We’ve all heard that third-party cookies are living on borrowed time, but until now, hard numbers have been elusive and a number of questions remain unanswered. I’m not talking about mind-bending abstractions or complex conundrums - rather, the fundamental kind of questions such as: how large is the third-party cookie dependency? What are third-party cookies used for? What is the risk presented by third-party cookies being phased out? What is the scale of the task at hand?
To answer these questions and more, I started a research project and called on a few friends at ObservePoint and Similarweb to help me select and pull the data. As a recovering analyst and not someone to do things by halves, I analysed the data for almost 400 sites spanning three markets to get beyond the opinions and hyperbole and compare the exposure of the top 100 sites in Australia, the US, and the UK.
We discovered that 81 of the top 100 websites in Australia have a dependency on third-party cookies, with advertising tech being accountable for the majority of third-party cookie domain counts (87.7% of total 1,681). Measurement was a distant second place contender with 5.8%.

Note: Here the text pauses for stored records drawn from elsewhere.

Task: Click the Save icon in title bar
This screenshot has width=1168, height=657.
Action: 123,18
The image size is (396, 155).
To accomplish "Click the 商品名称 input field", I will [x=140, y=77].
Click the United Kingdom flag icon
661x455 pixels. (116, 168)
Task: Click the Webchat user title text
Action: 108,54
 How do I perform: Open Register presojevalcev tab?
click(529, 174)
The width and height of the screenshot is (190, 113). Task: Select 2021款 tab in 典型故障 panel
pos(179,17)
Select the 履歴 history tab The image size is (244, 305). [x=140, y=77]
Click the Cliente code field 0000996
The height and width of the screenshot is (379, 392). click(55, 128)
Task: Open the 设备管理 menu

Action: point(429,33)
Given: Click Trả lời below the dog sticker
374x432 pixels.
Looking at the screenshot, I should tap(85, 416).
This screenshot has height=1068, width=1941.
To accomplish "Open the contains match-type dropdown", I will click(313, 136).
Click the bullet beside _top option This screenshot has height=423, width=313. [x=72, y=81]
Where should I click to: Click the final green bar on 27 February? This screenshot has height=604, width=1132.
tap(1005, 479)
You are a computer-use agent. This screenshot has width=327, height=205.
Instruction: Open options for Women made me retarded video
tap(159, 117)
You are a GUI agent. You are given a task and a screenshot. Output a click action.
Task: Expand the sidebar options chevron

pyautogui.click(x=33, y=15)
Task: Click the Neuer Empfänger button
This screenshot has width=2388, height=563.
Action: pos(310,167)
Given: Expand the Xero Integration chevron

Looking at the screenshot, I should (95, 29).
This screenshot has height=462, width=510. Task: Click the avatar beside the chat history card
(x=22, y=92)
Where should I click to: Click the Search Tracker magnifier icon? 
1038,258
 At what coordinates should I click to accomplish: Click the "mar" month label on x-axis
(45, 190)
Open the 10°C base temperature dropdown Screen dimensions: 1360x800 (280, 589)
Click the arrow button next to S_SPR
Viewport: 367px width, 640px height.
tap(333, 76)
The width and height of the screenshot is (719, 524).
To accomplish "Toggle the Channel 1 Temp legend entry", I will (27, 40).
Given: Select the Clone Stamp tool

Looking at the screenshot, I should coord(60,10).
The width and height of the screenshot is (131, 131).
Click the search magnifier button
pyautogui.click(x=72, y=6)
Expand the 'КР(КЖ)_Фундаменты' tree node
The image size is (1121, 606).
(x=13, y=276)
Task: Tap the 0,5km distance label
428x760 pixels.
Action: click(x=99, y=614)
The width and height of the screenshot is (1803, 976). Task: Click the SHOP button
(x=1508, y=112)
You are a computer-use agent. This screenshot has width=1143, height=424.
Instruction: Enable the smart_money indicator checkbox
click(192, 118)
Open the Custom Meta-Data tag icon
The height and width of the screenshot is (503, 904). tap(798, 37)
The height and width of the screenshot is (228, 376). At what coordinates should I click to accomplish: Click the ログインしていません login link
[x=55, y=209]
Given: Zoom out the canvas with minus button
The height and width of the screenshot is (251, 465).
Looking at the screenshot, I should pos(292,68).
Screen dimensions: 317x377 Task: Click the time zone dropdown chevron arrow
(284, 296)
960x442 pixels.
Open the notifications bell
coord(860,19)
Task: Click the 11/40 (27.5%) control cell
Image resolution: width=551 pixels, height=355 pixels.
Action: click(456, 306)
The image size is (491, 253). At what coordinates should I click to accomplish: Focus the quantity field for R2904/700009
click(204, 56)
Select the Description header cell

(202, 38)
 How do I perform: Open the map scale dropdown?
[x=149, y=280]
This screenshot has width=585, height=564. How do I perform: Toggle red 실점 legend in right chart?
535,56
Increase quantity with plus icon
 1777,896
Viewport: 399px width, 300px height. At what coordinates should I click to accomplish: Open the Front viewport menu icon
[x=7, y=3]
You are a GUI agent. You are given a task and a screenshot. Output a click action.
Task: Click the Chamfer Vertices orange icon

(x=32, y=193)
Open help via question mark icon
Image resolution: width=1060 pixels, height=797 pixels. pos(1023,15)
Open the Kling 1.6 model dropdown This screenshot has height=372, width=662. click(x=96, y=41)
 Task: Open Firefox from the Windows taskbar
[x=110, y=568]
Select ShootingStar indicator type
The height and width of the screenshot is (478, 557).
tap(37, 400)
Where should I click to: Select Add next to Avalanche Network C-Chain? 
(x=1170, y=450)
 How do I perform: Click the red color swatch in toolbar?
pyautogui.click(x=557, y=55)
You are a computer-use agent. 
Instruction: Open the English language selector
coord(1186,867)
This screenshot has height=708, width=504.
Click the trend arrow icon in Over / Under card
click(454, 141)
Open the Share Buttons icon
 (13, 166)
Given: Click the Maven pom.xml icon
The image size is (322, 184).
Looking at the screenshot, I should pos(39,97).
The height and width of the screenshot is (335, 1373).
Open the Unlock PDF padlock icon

Of more concern perhaps, was the small but notable proportion of cookie domains (1.7% of the total count) that had third-party cookie dependencies relating to ‘functional’ and ‘necessary’ cookie categories - the kind which supports things like live chat, social sharing, log-in and payment solutions.
Large or small, businesses need to act now
While Google has provided an extension to phasing out support for third-party cookies, it should be viewed as a ‘stay-of-execution’ rather than full pardon. Dependencies must be identified and mitigated as soon as possible to avoid future potential negative customer experiences.
It’s a reasonable starting assumption that small and medium-sized businesses may find similar or greater dependencies to those observed among the top-ranked sites. Organisations that put off or worse, ignore, addressing third-party cookie dependencies are at higher risk of reduced marketing efficiency and lower return on marketing investment, diminished measurement capability, and site functionality issues - all of which are largely preventable.
Mitigating the risk
The first step towards mitigating third-party cookie dependency involves figuring out the scale of your exposure. On average, the sites tested had 20 cookie domains and 37 cookies. In the Australian top 100, for example, the highest number of third-party cookie domains was 84, with 165 cookies.
Next, cookie domains should be grouped into categories to produce a risk profile, before digging into the details on a domain-by-domain and cookie-by cookie-basis. This will help highlight the types of tech and capabilities within the digital landscape that will be impacted.
Finally, once the scale and nature of the exposure and risk are understood, it is important to put together a robust roadmap to help position yourself well for the post-cookie era.
Marketers and business leaders can mitigate third-party cookie dependencies by working closely with developers, media agency partners, and adtech support teams to migrate existing solutions to first-party or server-side implementations where possible. If you identify advertising tactics or technologies which will simply not be possible without third-party cookies, then prepare to reallocate budgets and switch tactics ahead of time.
Consider using contextual targeting - this re-emergent alternative approach is back from the dead after being somewhat supplanted by cookie-based approaches. Contextual advertising targets either the specific site, type of site, or specific site content to maximise relevance.
For example, if you’re a furniture brand, it makes sense to place a furniture ad on an interior design website or a blog article discussing interior design. Contextual ad targeting can be very effective and doesn’t require third-party cookies to work.
Watch the walled gardens, by which I mean Google, Facebook, mazon, who are still jostling for position in terms of developing alternatives to cookie-based advertising. In the last six months, we have seen The Trade Desk’s unified ID 2.0 third-party cookie alternative given the cold shoulder by Google, which proposed FLoC within their ‘privacy sandbox’... which appears to have been blocked by some Amazon sites. Who knows what next week will bring?
While so much uncertainty remains, it’s anyone's guess where we will be at the end of 2023 when third-party cookies are scheduled to be phased out by Google Chrome. One constant though is the importance of remaining vigilant and ensuring that you leverage the latest and greatest features to drive value.
Revise your strategy
A key theme for any future state is a fundamental shift to respecting user privacy and competing on trust. One of the most important strategic moves should be increasing investment in first-party data assets, tech and capabilities that will support competitive differentiation and minimise the dependency on third-party ad spend as far as possible.
First-party data confers additional benefits of full ownership and control of user-consent management, which can foster sustainable, trusting relationships where users are happy to log in.
A natural bedfellow for first-party data is second-party data partnerships, which represent an increasingly appealing alternative to ‘all-in’ on Google, Facebook, Amazon. They can enable profile enrichment, enhanced targeting, and expansion of advertising reach with non-competitive organisations in a consented and privacy-compliant manner - though flexibility comes with an associated cost in terms of effort required in negotiating deals and the mechanics of data exchange.
Irrespective of how things play out between the big ad platforms and whenever third-party cookies are finally phased out by Google Chrome, one thing remains clear: the current exposure needs to be proactively understood, and risk mitigation roadmaps must be put in place in order to better position businesses for the post-cookie era.